[Collected data entries]
§

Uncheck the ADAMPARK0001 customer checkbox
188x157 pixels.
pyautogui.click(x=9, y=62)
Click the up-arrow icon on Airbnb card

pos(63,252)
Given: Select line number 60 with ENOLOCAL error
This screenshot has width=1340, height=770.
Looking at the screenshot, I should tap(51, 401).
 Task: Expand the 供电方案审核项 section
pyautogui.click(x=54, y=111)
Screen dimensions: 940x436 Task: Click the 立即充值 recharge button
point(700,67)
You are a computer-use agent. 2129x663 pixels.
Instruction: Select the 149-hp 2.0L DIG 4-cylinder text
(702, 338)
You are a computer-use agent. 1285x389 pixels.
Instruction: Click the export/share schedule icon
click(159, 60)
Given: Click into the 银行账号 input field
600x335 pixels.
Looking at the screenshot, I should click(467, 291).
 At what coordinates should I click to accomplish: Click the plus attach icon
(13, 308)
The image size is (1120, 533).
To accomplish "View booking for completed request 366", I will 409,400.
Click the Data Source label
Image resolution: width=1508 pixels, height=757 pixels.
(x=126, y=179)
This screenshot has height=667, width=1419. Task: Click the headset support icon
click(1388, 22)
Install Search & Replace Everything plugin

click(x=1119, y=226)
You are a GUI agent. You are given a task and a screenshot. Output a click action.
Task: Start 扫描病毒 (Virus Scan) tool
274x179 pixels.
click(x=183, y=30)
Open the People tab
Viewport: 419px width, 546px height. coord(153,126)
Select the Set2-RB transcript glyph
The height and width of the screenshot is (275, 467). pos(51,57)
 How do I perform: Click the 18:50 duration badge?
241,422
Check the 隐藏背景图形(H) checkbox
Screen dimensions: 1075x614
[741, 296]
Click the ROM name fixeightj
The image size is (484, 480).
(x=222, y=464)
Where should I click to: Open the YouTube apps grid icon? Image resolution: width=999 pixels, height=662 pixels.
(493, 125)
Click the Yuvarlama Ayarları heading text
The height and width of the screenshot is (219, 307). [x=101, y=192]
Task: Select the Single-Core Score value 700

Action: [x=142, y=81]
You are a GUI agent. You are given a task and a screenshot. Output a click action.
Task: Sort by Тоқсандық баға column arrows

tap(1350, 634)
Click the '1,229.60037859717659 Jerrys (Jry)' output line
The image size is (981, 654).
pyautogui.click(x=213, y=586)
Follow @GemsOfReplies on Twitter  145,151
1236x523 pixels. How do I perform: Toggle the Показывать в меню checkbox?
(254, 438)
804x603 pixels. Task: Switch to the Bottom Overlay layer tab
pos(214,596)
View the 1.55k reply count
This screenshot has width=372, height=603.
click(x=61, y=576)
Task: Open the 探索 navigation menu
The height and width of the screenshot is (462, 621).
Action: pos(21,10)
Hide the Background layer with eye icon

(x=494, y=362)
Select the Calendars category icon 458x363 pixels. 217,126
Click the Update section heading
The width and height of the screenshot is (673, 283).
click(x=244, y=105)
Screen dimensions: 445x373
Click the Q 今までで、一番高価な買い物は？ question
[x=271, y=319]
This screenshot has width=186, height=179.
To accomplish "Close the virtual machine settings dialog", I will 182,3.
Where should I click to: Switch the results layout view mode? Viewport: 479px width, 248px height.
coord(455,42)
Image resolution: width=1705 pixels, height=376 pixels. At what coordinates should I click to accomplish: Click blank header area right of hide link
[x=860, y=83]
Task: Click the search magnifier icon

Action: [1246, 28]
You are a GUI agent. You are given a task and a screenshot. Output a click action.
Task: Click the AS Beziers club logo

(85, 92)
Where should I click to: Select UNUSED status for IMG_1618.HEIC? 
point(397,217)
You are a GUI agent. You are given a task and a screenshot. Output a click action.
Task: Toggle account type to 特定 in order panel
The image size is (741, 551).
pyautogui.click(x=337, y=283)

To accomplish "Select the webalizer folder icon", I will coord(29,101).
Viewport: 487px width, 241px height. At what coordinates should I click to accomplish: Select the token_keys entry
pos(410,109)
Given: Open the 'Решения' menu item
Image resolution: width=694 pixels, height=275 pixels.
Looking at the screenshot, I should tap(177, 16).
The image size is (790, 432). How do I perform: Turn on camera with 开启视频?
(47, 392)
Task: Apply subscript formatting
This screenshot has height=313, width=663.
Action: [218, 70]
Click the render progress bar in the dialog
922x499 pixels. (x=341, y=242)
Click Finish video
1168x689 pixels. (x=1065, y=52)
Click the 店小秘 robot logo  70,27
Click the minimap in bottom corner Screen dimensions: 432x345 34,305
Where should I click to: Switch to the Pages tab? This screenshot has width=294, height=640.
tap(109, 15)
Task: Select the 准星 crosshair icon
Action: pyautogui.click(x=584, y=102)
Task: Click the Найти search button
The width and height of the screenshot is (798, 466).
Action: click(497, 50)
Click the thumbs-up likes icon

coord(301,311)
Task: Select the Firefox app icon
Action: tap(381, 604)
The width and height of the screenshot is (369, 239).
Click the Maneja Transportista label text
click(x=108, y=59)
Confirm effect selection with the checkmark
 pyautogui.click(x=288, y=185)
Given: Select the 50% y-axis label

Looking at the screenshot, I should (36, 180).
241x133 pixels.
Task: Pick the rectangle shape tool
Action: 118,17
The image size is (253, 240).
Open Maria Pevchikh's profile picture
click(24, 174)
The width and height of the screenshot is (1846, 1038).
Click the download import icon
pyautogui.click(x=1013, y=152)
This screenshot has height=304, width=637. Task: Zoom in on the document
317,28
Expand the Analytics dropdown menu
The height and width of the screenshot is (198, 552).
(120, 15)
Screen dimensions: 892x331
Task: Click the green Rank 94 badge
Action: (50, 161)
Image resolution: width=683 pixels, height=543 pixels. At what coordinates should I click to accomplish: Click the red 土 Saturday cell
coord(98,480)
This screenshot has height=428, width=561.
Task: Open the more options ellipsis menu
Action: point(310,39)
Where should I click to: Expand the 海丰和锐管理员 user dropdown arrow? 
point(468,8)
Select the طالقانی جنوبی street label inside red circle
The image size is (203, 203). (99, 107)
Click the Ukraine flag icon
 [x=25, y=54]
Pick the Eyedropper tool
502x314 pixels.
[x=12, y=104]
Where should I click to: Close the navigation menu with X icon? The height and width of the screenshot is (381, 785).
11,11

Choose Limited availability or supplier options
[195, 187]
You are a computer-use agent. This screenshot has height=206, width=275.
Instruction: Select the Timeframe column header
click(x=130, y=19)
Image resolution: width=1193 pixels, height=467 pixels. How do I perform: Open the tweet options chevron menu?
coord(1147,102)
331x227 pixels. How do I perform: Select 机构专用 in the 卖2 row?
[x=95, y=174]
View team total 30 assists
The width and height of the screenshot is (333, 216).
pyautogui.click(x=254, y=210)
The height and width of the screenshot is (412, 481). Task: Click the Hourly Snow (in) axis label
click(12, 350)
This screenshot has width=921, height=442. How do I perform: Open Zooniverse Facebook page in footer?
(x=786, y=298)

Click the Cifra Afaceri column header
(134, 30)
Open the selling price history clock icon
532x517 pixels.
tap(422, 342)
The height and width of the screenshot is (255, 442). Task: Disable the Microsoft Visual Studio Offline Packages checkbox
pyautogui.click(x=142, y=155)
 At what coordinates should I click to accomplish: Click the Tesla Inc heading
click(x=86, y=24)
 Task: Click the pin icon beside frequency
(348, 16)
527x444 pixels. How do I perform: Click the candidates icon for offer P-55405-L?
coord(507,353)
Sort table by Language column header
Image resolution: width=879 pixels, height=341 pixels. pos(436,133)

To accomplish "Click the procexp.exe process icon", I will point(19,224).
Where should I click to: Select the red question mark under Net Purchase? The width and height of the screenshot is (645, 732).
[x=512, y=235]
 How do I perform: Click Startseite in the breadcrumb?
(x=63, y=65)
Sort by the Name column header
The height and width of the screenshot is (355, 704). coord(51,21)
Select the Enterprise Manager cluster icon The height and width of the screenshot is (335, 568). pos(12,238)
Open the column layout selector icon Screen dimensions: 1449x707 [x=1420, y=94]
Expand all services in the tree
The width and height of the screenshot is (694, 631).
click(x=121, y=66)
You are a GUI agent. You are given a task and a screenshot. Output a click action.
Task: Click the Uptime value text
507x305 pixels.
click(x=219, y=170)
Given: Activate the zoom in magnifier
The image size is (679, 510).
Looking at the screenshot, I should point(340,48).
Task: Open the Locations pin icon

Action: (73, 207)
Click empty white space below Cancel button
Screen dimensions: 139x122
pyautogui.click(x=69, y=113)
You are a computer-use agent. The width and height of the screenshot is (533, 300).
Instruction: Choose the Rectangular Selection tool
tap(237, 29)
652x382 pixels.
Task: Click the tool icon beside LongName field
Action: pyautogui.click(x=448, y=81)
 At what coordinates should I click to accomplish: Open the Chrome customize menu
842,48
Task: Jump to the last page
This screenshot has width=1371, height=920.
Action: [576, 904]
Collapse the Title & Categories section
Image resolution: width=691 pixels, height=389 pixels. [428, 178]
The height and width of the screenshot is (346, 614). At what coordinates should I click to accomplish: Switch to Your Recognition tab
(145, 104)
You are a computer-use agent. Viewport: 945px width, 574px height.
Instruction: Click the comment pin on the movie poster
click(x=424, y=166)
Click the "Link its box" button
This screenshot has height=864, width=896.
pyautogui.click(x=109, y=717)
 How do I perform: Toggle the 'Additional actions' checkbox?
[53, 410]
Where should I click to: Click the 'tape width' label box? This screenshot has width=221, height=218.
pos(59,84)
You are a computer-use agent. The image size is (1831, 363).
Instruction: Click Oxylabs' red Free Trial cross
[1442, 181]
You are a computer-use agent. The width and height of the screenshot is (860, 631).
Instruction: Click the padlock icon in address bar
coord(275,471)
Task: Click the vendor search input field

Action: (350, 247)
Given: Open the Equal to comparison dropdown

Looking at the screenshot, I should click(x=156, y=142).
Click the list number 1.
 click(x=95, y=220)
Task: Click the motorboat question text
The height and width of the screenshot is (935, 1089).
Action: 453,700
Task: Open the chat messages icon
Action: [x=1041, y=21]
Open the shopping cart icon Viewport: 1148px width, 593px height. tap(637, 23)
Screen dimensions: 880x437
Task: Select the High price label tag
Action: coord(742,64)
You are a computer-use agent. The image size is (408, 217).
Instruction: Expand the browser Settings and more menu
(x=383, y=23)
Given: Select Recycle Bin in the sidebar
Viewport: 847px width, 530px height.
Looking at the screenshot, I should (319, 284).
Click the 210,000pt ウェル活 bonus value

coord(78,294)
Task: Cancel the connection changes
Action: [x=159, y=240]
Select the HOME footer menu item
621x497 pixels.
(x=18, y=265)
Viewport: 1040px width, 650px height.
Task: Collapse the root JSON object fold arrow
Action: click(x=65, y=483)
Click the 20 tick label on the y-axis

§

__TASK DETAILS__: In the entries above, find the line holding "The height and width of the screenshot is (412, 481)." and the line holding "Select the Enterprise", then retype exactly those two lines and every line between them, and nothing else.

__EXERCISE ANSWER__:
The height and width of the screenshot is (412, 481). Task: Click the Hourly Snow (in) axis label
click(12, 350)
This screenshot has width=921, height=442. How do I perform: Open Zooniverse Facebook page in footer?
(x=786, y=298)

Click the Cifra Afaceri column header
(134, 30)
Open the selling price history clock icon
532x517 pixels.
tap(422, 342)
The height and width of the screenshot is (255, 442). Task: Disable the Microsoft Visual Studio Offline Packages checkbox
pyautogui.click(x=142, y=155)
 At what coordinates should I click to accomplish: Click the Tesla Inc heading
click(x=86, y=24)
 Task: Click the pin icon beside frequency
(348, 16)
527x444 pixels. How do I perform: Click the candidates icon for offer P-55405-L?
coord(507,353)
Sort table by Language column header
Image resolution: width=879 pixels, height=341 pixels. pos(436,133)

To accomplish "Click the procexp.exe process icon", I will point(19,224).
Where should I click to: Select the red question mark under Net Purchase? The width and height of the screenshot is (645, 732).
[x=512, y=235]
 How do I perform: Click Startseite in the breadcrumb?
(x=63, y=65)
Sort by the Name column header
The height and width of the screenshot is (355, 704). coord(51,21)
Select the Enterprise Manager cluster icon The height and width of the screenshot is (335, 568). pos(12,238)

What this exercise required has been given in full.